Selbstkundgabe: Das Wort klingt hölzern und ein bisschen nach `wichtig´: „He, Leute, hört her – ich sage euch jetzt, was mit mir los ist. Dann müsst ihr nicht spekulieren, sondern wisst genau, woran ihr mit mir seid.“ In der Tat soll die Selbstkundgabe den Ist-Zustand so konkret wie möglich und so umfassend wie nötig beschreiben – um Spekulationen und Unterstellungen zu vermeiden. Ziel ist es, mögliche Missverständnisse (und Konflikte) auf ein Minimum zu reduzieren.

Aber „rein rechnerisch“ ist nicht alles. Denn es bleibt die Frage, ob Selbstkundgabe das Miteinander tatsächlich erleichtert oder vielleicht sogar erschwert.
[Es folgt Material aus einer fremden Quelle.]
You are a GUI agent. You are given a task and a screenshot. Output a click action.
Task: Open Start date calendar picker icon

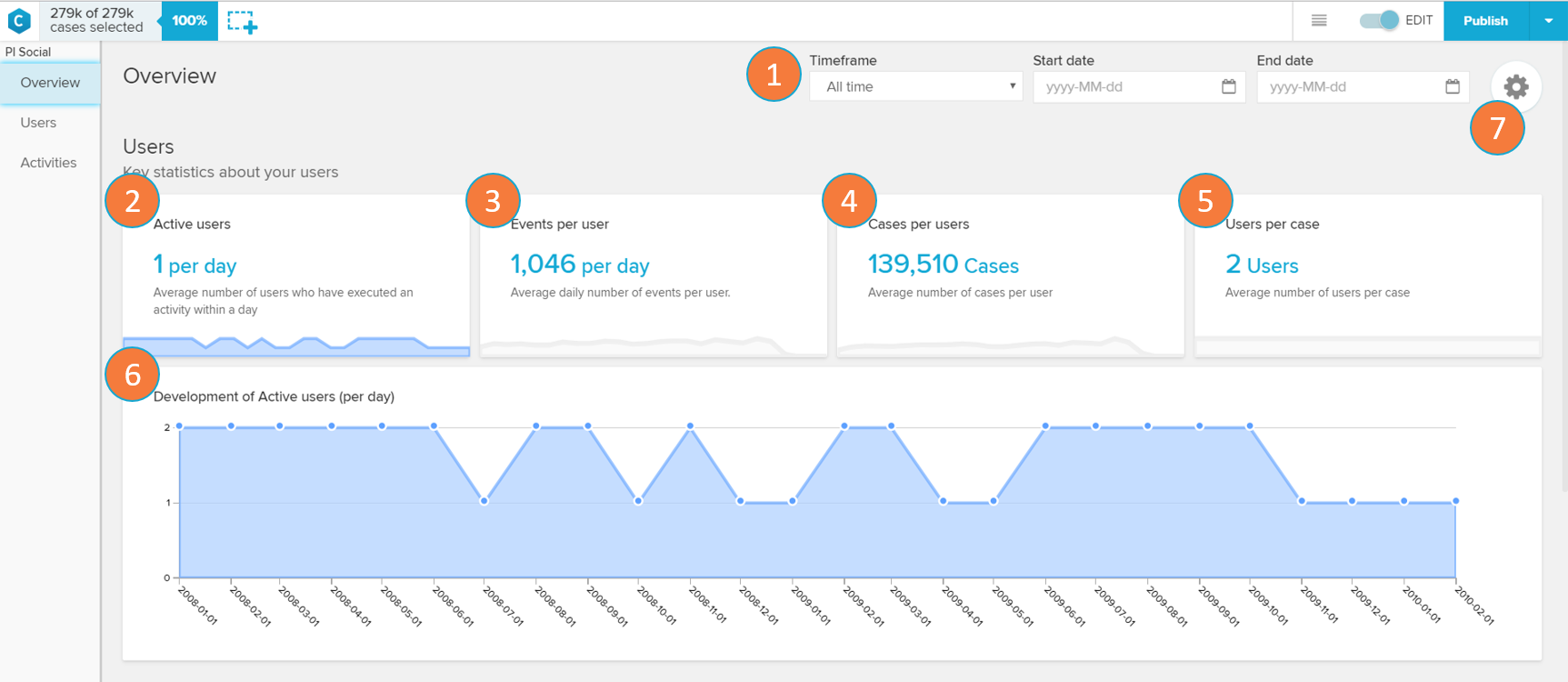[x=1228, y=86]
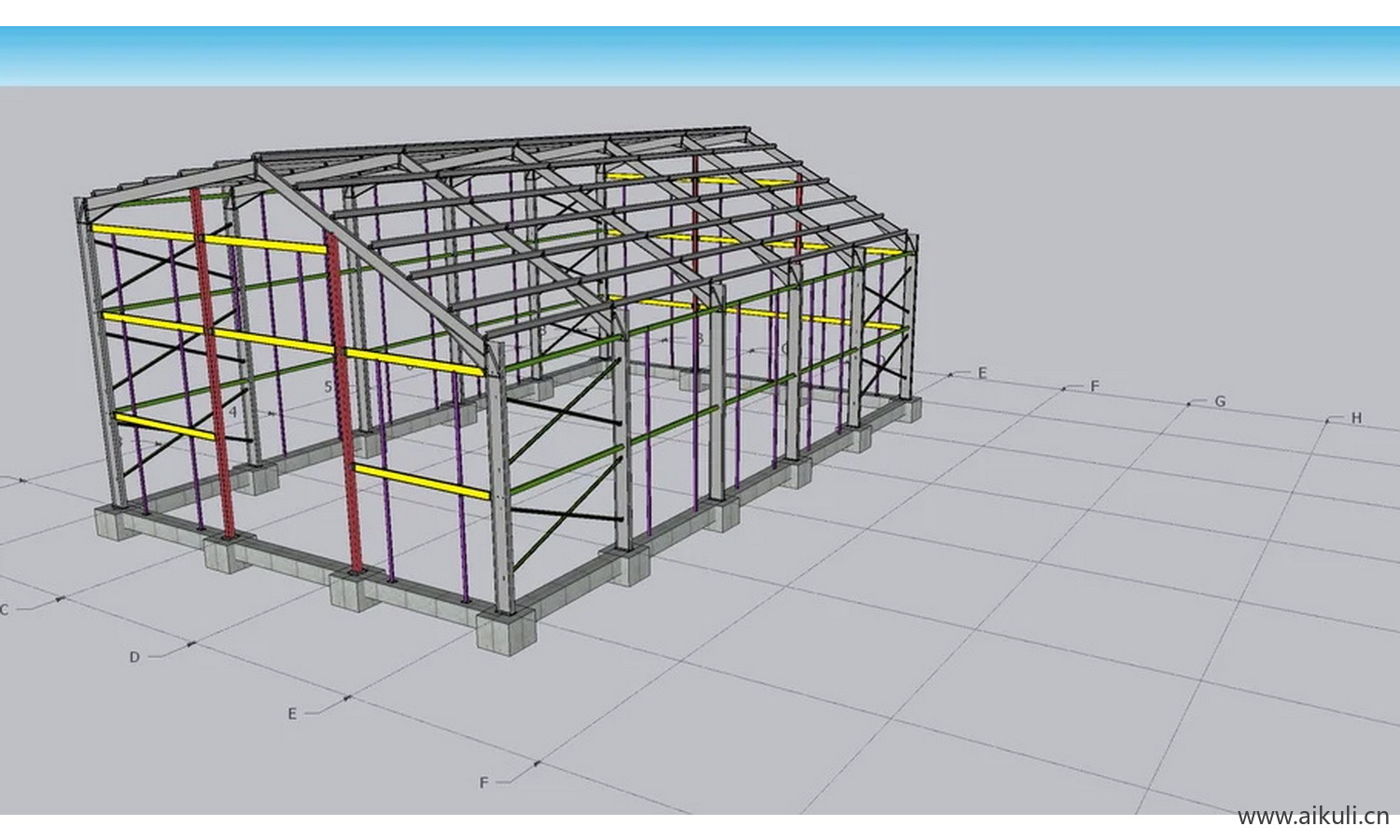The width and height of the screenshot is (1400, 840).
Task: Click grid label F nearest the bottom edge
Action: [x=483, y=782]
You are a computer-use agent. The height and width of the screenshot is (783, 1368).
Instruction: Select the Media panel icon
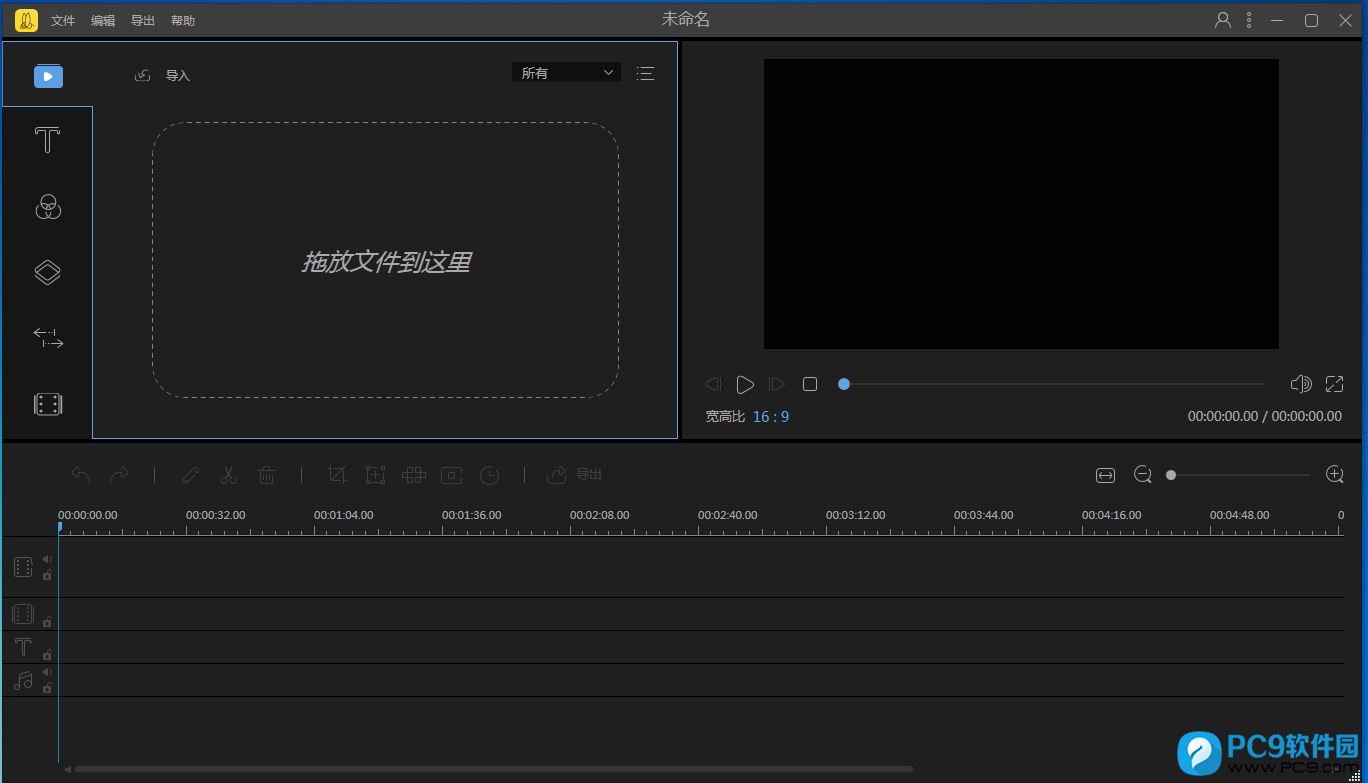pyautogui.click(x=48, y=76)

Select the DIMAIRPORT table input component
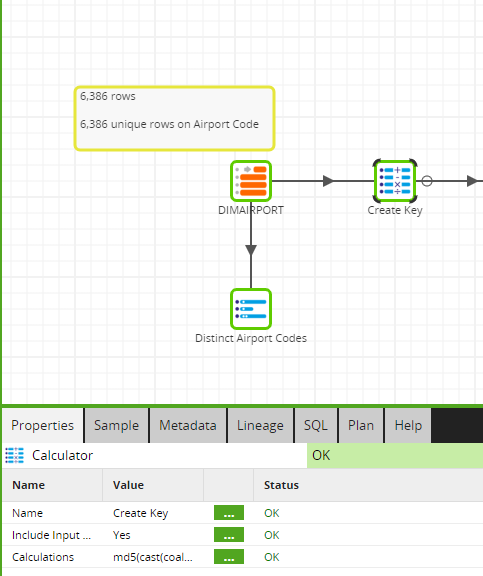point(251,181)
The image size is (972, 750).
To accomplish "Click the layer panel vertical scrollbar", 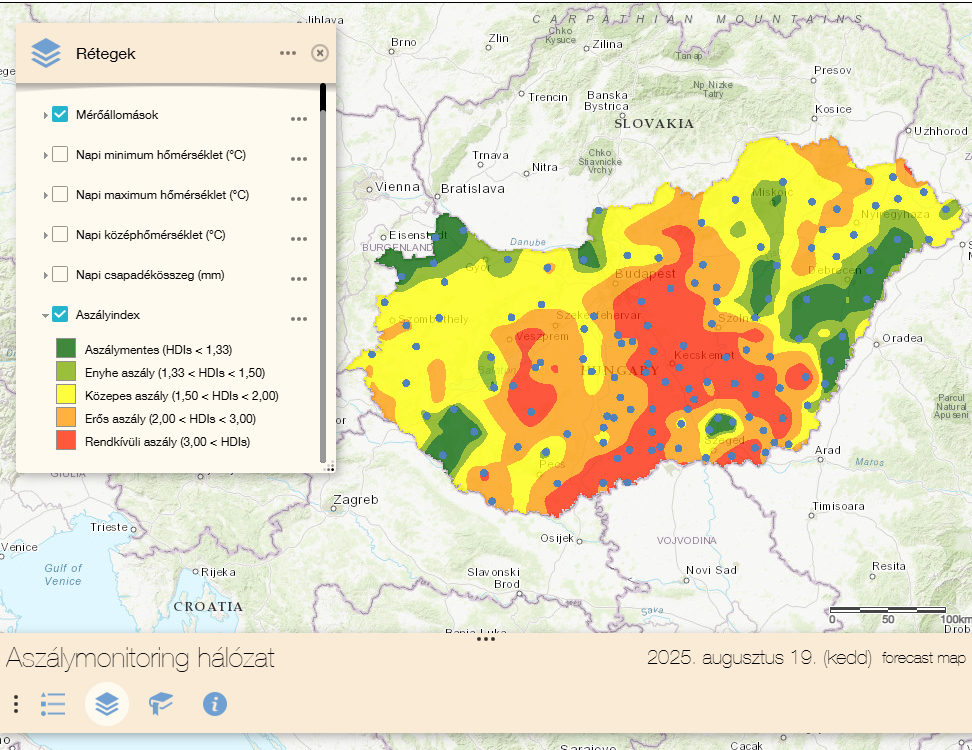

Die Antwort hängt auch davon ab, wie viel der Einzelne sagt und wie interessant und verständlich er formuliert. Ich mag noch so gut informiert werden: Wenn mir die Selbstkundgabe meines Gegenübers auf den Keks geht, wird das Gespräch durch sie nicht in konfliktarme Gewässer geleitet. Es geht also – wie so oft – fast mehr um das WIE als um das WAS.

Dynamik

Ohne Gespräch sind Beziehungen schwierig bis unmöglich; aber manchmal entwickeln Worte eine ungeplante Dynamik.

Der Ton macht die Musik, sagt man, und es stimmt: Es geht laut, leise, genervt, gelangweilt, begeistert, mitreißend, wütend, entspannt, verständnis- oder auch vorwurfsvoll … Auch der Zeitpunkt ist nicht unerheblich: Kurz vor dem Schlafengehen oder zwischen Tür und Angel sind nicht die günstigsten Gelegenheiten für schwierige Themen. Zudem gibt es noch einen feinen Unterschied zwischen gesagt und gemeint: „Ich mag nicht kochen“, kann heißen „Ich würde mich freuen, wenn du kochst!“ Wird es aber nicht so verstanden, ist nur einer glücklich. Last but not least: Nicht jedes wahre Wort muss raus. Alte Kamellen auszubuddeln, wenn man gerade kontrovers diskutiert, ist selten eine gute Idee.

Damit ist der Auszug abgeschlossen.